In 1832, Wagler died of an accidental self-inflicted gunshot wound while out collecting in München-Moosach.[1][2][3]

Wagler Johann Georg 1800-1832
Johann Georg Wagler


Wagler is commemorated in the specific names of three species of reptiles: Atractus wagleri, Podarcis waglerianus, and Tropidolaemus wagleri.[2]

Wagler described a taxonomic arrangement of psittacine fauna, parrots and cockatoos, some of which are recognised in the systematic classification of these birds.[4]


Four of Wagler's books and articles are available at the Biodiversity Heritage Library:[6]

  • Monographia Psittacorum (1832) (from: Munich). Co-writer: Wetmore, Alexander.
  • Natürliches System der Amphibien, mit vorangehender Classification der Säugethiere und Vögel. Ein Beitrag zur vergleichenden Zoologie (1830) (from: München). Co-writer: Richmond, Charles Wallace.
  • Serpentum Brasiliensium species novae ou Histoire naturelle des espèces nouvelles de serpens, recueillies et observées pendant le voyage dans l'intérieur du Brésil dans les années 1817, 1818, 1819, 1820 (1824) (from: Munich). Co-writer: Spix, Johann Baptist von.
  • Wagler's Six ornithological memoirs from the 'Isis.' (1884) (from: London). Edt: Sclater, P.L.

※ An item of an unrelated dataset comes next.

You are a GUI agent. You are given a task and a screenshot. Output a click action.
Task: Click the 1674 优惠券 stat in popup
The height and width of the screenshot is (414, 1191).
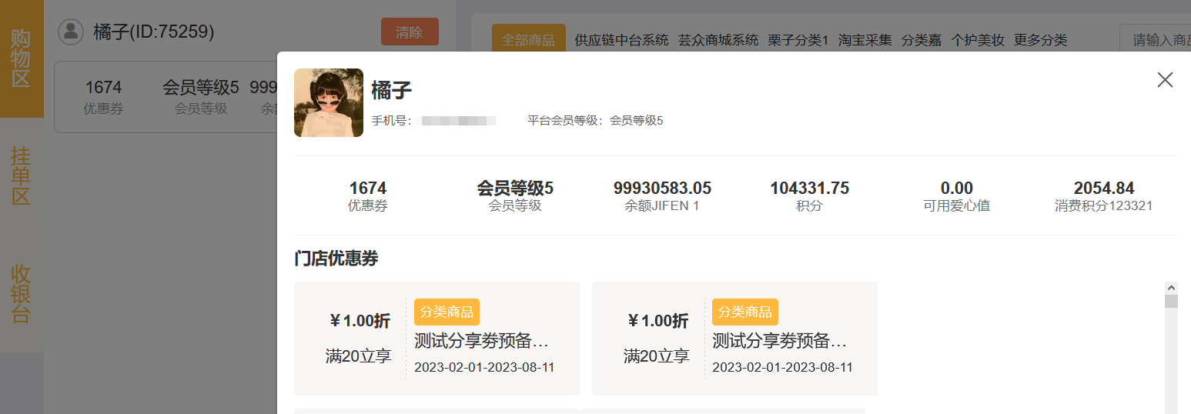coord(367,196)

  1. ^ a b Heß, Wilhelm (1896). "Wagler, Johann Georg". Allgemeine Deutsche Biographie. Band 41. Leipzig: Duncker & Humblot. p. 776.
  2. ^ a b c d Beolens, Bo; Watkins, Michael; Grayson, Michael (2011). The Eponym Dictionary of Reptiles. Johns Hopkins University Press. p. 278. ISBN 978-1-4214-0135-5.
  3. ^ a b "History of the Herpetology Section". Zoologische Staatssammlung München. 2010. Retrieved 27 February 2016.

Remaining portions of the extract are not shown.